Again, starts to make sense as T rises, but not right away IMO.
very true
I disagree with this one. I believe you were in that thread Seth Roberts started re: prolactin and progesterone. I have a rather long-winded post refuting Seth's claim that prolactin is only a growth factor if E is elevated. He sort of agreed with me but never revisited it after that. I do agree other growth factors must be present for gyno (this is always true), but my current line of thought focuses on this relationship: normal E, elevated secondary growth factor(s) (i.e. prolactin). Can such a situation induce gyno? I believe it can.
yea ive leanred quite a bit from that thread, i still believe it is possible however its not as likley if e2 isnt elevated. also the gyno with high prolactin will mostly show signs (i beilieve) when other growth factors are high. i dont think anyone can say with 100% certainty that it always happens only one way. but secondary growth factors you have only mentioned Prolactin, not GH or IGF1 which play a HUGE role in it as well. Why do you think you MAY notice reduced gyno with nolva in some instances? i believe its dues to lowering IGF1, because it doesnt lower E2
Which is why "normal" is all relative, although not sure what you are saying re: the ratio favoring T. I assume you mean you can establish a ratio in favor of T (higher than your individual norm), yet still get gyno, as high T will result in a concurrent rise in E above "normal" levels (yet still, the ratio favors T more than usual). I agree completely, although - if you believe this, you said in a previous post it was all about the ratio. That thinking would seem to contradict the previous post.
i think we are mis communicating and decifering posts in the wrong context.
Anyway, good discussion and your input is appreciated.
im also thinking about using Toremifene for PCT after a 6 week cycle of H-Drol at 50mg a day. my question is how would i dose it?
PCT:
Formex by IBE
Cycle Assist by CEL
maybe Toremifene? or should i stick with CEL PCT Assist?
and a cort control at week 3.
Would def appreciate how to go about dosing the above compounds.
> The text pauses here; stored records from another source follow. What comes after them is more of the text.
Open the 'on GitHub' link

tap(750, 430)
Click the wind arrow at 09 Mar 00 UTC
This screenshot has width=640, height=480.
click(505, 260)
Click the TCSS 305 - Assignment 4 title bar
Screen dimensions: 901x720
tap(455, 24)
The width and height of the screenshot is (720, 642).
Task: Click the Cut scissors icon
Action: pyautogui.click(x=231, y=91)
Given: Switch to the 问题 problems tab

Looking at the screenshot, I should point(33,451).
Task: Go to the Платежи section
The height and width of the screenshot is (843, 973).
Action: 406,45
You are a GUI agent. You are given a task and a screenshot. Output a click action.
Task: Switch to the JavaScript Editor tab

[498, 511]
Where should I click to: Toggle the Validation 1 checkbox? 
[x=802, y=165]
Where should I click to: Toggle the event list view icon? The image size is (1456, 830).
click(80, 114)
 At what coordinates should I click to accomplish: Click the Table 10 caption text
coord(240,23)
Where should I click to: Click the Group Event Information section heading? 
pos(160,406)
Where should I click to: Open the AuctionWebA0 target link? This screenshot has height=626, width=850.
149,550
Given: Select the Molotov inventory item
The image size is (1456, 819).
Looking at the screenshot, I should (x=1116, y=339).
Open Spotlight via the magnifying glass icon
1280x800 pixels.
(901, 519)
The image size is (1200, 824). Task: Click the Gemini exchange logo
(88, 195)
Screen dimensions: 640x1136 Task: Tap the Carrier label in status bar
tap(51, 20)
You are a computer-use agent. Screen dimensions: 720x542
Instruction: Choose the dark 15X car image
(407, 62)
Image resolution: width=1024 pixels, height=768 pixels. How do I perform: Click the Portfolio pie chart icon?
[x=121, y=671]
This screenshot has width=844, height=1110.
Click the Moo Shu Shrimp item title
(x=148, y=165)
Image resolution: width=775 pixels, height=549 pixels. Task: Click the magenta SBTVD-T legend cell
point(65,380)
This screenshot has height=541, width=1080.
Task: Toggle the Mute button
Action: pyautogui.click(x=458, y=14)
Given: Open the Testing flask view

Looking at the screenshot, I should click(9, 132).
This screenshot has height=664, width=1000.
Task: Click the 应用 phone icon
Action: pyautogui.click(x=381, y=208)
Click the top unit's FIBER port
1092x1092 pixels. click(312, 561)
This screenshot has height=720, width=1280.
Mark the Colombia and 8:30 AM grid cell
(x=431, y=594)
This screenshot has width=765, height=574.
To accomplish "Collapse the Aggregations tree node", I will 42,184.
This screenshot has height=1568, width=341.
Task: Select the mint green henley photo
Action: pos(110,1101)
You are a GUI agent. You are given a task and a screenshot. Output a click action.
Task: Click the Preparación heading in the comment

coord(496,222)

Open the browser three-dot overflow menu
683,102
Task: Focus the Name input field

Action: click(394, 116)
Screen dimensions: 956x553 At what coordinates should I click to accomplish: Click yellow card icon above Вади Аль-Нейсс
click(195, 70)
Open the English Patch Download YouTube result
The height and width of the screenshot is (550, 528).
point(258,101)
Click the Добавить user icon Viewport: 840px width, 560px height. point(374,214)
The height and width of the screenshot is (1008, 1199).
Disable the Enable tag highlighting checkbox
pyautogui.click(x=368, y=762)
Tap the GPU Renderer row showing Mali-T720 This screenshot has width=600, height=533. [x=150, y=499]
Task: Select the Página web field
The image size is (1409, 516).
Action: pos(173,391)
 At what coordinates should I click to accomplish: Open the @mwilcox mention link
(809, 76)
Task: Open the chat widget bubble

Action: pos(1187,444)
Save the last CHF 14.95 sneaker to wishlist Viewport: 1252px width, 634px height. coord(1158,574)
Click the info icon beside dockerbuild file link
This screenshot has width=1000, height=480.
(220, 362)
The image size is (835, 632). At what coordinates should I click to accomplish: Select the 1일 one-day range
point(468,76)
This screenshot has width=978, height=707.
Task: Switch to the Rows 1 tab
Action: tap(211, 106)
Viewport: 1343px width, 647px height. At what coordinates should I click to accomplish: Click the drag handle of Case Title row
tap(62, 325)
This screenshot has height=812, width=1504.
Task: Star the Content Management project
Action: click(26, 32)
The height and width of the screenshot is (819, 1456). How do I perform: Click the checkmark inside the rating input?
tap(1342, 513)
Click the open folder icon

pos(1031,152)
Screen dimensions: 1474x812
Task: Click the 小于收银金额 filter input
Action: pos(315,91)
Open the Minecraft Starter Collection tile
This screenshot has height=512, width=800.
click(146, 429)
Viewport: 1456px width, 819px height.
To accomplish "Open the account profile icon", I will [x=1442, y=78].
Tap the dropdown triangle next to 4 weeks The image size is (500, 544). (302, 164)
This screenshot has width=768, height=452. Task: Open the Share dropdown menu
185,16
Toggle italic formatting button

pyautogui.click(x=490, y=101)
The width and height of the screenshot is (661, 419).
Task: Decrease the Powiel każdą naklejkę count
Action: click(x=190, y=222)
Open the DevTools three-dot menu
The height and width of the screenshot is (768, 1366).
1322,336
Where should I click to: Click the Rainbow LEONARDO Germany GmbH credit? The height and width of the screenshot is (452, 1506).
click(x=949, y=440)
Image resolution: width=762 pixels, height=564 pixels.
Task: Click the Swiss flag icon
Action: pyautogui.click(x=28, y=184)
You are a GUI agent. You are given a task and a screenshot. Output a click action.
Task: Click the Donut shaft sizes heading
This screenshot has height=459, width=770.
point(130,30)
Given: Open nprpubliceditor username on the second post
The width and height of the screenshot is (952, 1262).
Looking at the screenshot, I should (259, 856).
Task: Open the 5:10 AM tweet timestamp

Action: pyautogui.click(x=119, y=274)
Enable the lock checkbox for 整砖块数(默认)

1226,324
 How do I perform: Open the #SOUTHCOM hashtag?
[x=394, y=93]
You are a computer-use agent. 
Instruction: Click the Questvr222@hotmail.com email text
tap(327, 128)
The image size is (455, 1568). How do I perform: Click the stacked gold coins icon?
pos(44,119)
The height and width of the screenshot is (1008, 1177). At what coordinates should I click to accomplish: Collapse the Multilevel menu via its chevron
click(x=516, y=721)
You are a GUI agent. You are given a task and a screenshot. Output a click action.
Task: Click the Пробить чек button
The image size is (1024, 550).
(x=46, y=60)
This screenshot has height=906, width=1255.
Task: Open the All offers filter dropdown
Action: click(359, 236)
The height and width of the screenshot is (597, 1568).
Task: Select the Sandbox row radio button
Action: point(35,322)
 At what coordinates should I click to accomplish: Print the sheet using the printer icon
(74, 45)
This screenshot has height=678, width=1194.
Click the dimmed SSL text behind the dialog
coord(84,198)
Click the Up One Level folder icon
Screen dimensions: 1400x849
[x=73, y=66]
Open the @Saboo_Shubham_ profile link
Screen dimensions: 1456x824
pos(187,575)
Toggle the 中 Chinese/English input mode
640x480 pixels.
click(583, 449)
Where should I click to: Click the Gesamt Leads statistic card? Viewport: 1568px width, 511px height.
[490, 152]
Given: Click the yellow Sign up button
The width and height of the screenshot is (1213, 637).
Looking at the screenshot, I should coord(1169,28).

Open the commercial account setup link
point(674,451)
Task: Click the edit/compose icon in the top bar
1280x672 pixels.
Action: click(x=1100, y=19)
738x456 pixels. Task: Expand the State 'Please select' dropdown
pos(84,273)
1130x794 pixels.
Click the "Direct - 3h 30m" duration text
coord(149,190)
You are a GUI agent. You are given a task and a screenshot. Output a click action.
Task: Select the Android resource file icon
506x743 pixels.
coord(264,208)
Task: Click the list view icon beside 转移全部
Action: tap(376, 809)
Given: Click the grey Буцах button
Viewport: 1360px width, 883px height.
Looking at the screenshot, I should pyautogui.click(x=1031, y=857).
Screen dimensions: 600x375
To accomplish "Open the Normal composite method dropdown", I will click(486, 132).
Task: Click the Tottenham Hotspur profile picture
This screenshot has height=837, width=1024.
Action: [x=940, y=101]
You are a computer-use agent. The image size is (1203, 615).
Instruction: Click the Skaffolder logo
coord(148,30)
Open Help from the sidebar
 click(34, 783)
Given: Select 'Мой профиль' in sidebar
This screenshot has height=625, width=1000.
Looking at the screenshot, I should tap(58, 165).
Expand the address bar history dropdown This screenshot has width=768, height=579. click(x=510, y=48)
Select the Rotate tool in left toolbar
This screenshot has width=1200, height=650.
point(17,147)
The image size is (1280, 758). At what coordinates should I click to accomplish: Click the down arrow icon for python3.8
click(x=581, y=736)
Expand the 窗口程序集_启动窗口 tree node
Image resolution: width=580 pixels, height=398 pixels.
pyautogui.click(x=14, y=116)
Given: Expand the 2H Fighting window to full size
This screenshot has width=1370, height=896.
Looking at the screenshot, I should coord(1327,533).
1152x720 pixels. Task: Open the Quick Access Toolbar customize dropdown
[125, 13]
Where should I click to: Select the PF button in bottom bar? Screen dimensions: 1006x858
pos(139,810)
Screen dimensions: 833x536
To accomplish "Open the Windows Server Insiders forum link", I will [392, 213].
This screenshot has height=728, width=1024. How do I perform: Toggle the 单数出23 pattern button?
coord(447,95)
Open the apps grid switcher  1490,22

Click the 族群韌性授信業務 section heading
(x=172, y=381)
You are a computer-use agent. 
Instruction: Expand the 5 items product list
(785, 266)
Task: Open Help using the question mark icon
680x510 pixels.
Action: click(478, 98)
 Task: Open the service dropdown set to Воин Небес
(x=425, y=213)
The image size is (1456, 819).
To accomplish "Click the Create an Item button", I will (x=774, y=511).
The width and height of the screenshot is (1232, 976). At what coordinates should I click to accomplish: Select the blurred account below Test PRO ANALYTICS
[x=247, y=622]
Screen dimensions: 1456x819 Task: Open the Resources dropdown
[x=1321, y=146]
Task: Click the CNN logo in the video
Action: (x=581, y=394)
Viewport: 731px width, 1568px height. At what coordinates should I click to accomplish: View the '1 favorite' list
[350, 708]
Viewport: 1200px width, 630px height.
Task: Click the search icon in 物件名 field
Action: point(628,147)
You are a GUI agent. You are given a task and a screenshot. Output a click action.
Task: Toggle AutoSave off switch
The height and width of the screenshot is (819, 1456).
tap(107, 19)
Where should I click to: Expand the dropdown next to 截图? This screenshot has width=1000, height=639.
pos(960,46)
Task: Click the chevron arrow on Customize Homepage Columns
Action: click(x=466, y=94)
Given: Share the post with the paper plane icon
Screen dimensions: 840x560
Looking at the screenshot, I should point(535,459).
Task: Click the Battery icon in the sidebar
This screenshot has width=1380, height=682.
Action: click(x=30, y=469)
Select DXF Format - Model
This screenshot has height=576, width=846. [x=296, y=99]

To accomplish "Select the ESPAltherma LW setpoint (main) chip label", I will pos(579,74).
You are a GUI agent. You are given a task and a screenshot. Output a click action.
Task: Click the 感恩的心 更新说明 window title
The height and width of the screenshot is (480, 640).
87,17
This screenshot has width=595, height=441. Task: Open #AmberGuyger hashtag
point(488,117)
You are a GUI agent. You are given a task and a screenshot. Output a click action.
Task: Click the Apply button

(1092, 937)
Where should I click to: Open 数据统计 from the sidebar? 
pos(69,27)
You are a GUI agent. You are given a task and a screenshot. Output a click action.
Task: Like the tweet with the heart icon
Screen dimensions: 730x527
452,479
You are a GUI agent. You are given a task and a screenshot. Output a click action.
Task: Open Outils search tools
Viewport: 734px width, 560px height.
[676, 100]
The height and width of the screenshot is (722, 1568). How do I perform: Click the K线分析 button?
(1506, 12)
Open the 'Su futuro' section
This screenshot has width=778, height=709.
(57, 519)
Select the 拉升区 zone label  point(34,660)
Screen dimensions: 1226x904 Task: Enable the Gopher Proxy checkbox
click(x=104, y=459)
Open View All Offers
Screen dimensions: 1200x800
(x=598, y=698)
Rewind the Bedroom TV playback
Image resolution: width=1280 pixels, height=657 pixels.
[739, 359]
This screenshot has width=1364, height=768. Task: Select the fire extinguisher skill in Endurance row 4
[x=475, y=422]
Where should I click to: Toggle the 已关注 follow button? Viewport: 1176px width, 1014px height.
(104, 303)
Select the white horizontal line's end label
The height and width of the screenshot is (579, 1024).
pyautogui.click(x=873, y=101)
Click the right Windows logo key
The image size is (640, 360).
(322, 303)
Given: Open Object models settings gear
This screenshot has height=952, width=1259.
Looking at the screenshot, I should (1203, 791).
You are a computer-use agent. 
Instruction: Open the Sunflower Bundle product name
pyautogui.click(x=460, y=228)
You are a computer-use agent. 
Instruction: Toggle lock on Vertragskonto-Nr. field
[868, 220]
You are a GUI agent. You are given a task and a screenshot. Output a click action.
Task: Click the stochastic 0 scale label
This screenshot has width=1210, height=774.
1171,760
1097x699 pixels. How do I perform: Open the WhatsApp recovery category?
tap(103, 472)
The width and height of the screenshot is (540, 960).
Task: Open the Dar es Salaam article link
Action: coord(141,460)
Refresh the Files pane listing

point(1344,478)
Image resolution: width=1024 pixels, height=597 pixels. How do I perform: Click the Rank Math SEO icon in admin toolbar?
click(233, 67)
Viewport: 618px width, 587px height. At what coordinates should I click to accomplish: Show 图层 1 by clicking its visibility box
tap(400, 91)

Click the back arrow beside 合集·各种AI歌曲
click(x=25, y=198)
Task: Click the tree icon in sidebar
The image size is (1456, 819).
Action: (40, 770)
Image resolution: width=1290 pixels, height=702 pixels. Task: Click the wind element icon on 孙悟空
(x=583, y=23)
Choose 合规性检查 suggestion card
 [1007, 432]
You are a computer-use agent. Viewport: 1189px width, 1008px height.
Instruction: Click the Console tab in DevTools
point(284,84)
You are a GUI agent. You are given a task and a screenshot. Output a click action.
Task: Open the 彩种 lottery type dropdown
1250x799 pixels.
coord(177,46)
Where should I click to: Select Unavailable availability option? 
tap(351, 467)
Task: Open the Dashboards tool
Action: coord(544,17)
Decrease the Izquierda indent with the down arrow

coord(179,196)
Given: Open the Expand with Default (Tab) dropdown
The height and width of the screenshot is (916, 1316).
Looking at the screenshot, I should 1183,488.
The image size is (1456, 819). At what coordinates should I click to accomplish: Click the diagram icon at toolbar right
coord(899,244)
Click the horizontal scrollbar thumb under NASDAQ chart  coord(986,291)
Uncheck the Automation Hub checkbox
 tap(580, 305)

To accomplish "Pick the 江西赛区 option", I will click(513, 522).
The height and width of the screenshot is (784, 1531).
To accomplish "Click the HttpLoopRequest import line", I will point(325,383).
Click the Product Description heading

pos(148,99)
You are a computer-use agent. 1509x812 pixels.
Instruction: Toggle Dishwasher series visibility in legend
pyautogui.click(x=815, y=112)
I may be jumping in too quick but I didn't think I could finish the thread without commenting on this.hat people need to understand is that theres a higher amount of estrogen to testosterone when you come off cycle, which is why its important in the beginning to lower it a little while allowing the SERM to do its job, it will help your body recover faster, remember estradiol is responsible for the negative feedback loop.
but too low of estrogen will lower libido, so dose accordingly.
AIs arent just for blocking estrogen rebound after PCT they are for increasing LH and FSH in conjunction with the serm.